WHAT YOU NEED TO DO →
Output the data below only from the line containing "Click the cardboard package box icon" up to and including the line containing "Image resolution: width=1494", exact and with the pictures left out.

EXERCISE MATERIAL →
# # # # #
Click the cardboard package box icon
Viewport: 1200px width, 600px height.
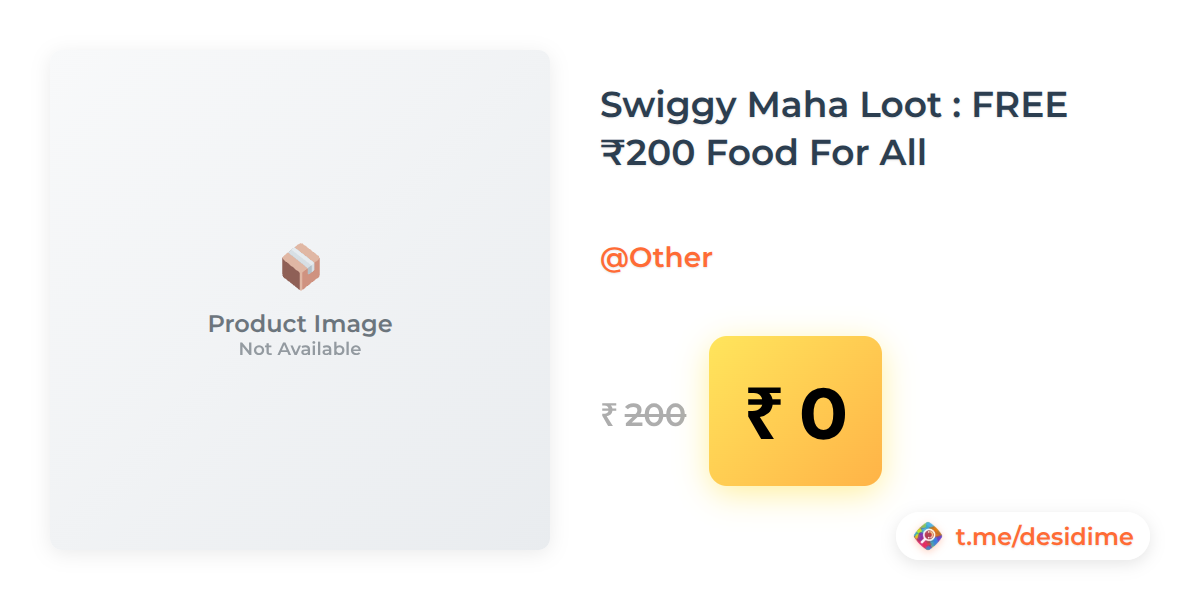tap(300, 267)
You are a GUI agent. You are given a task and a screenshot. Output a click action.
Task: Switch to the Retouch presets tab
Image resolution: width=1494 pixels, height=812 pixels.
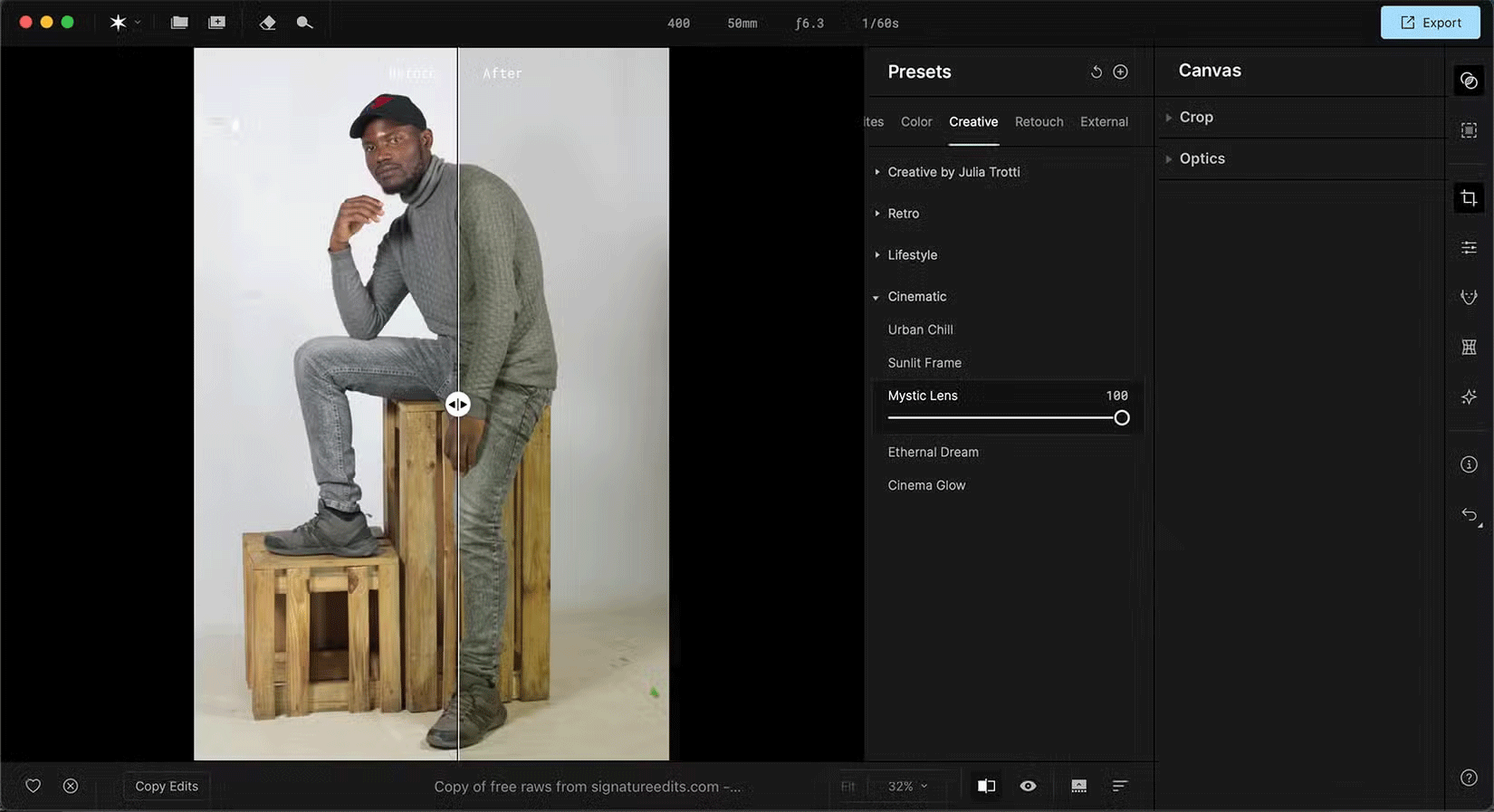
# # # # #
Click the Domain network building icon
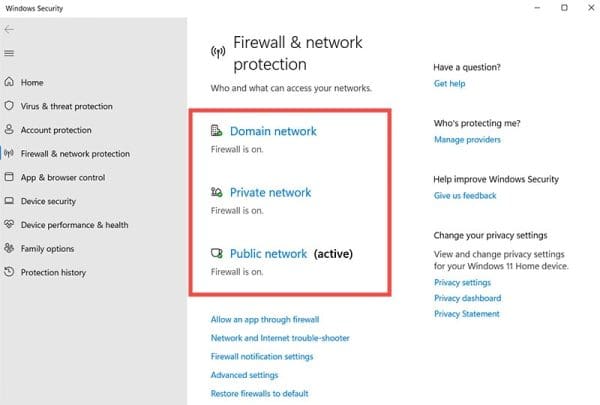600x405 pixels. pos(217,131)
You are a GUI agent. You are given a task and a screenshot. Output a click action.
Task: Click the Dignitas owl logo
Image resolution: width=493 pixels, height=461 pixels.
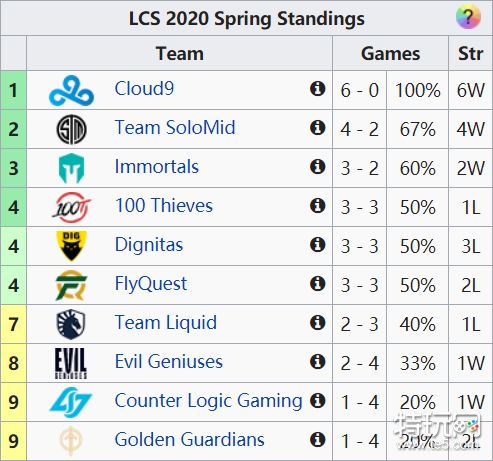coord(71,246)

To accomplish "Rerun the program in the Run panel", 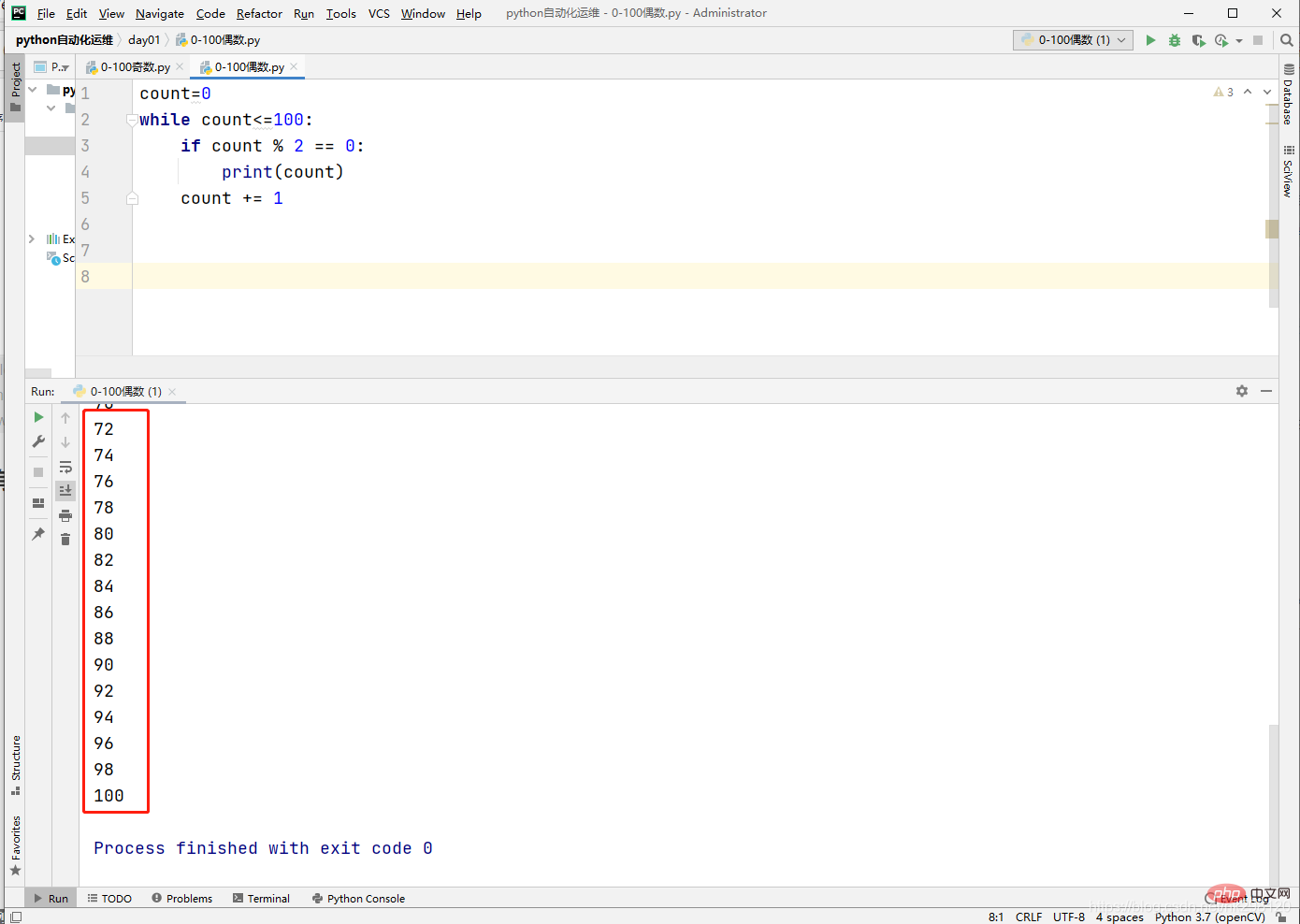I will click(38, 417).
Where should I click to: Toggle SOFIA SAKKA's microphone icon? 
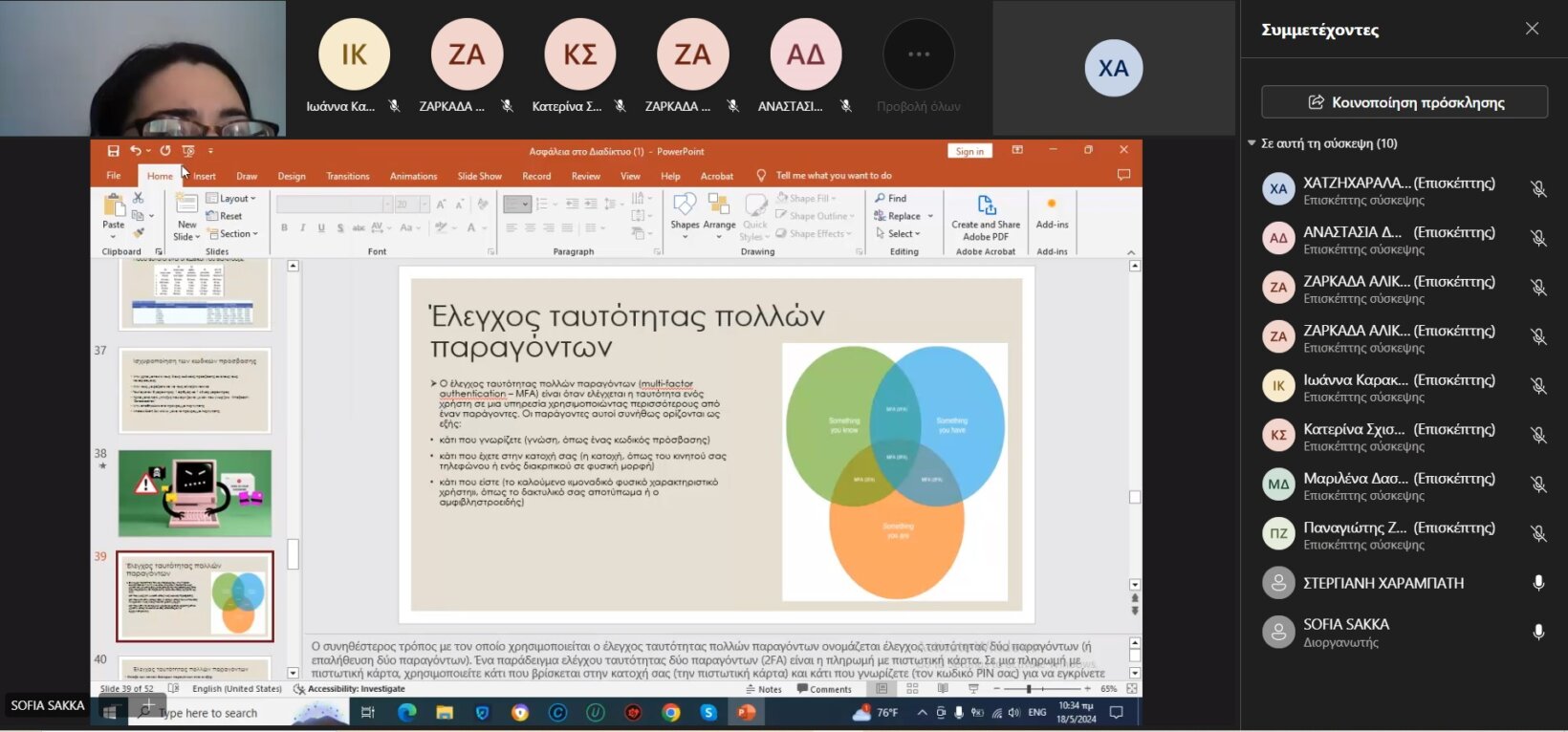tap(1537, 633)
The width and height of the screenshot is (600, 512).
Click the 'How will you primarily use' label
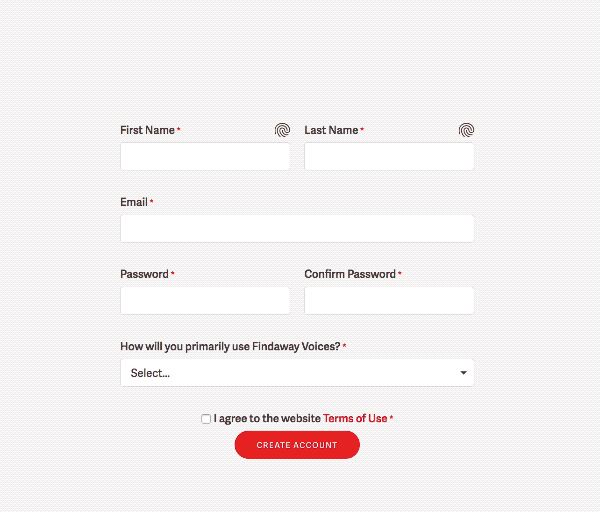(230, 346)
# # # # #
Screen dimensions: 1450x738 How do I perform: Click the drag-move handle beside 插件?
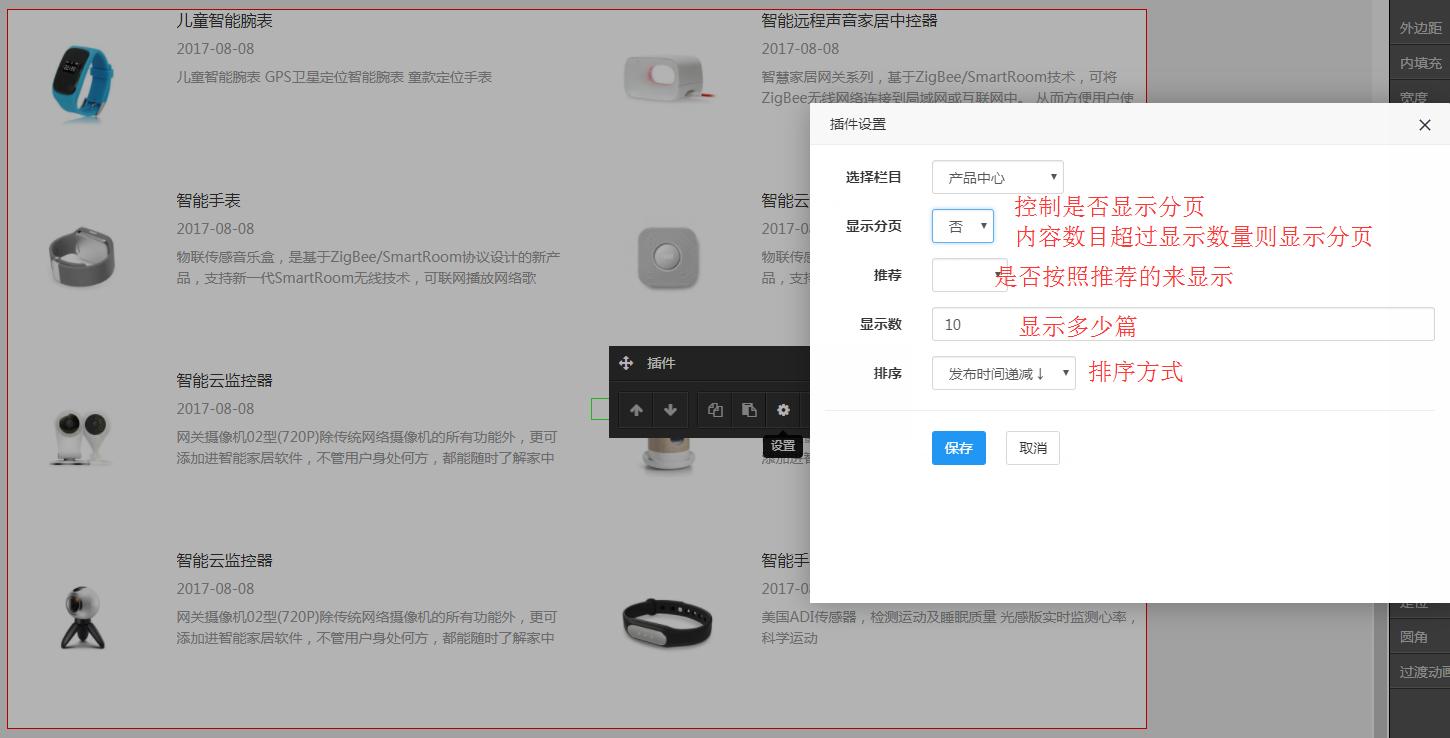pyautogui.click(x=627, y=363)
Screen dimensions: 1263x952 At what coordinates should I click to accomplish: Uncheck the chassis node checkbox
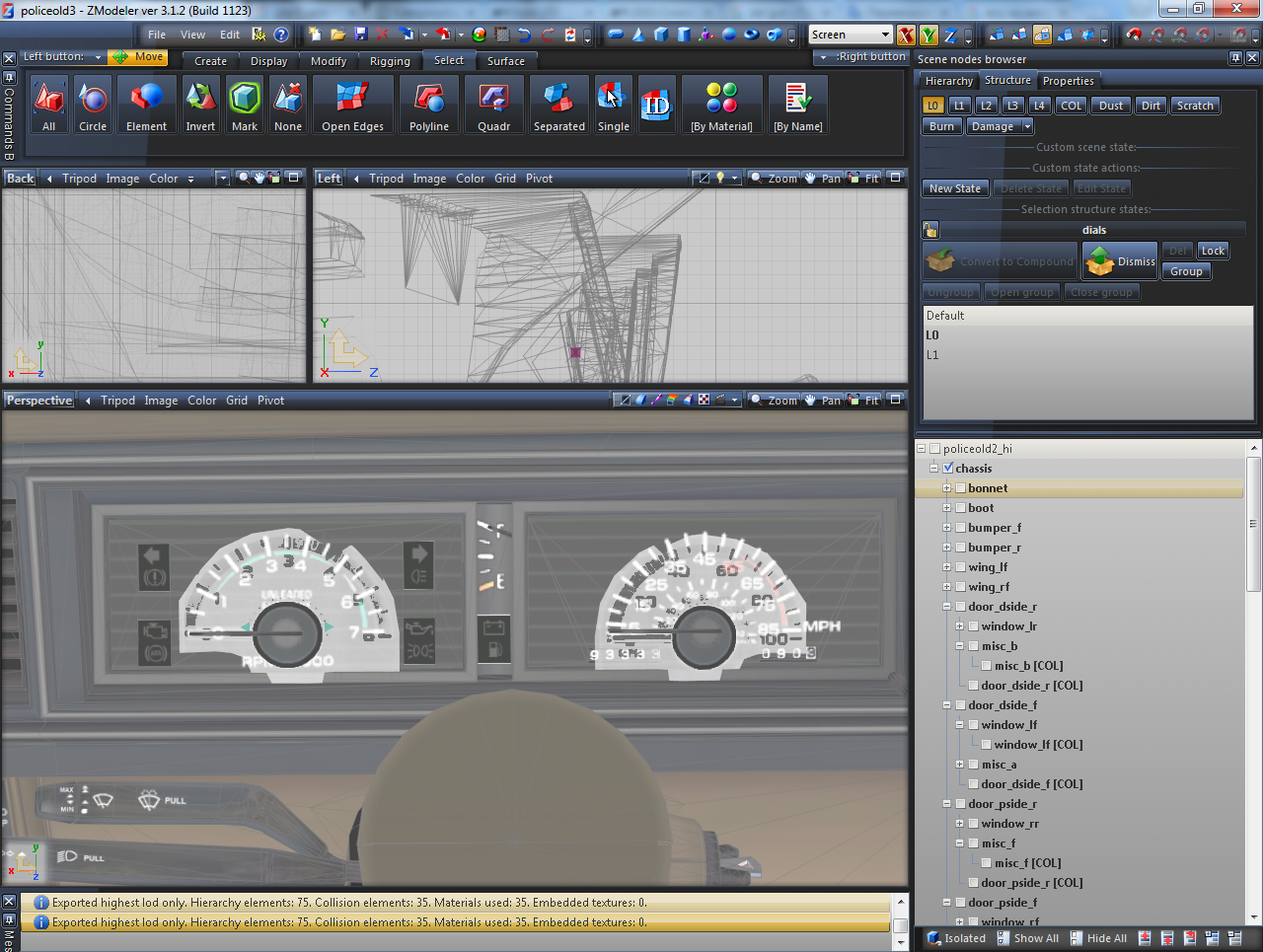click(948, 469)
# # # # #
TASK SOLUTION →
Click the cardboard package box icon
Viewport: 1200px width, 600px height.
tap(300, 267)
You are a GUI agent. You are given a task and a screenshot. Output a click action.
Task: Switch to the Retouch presets tab
Image resolution: width=1494 pixels, height=812 pixels.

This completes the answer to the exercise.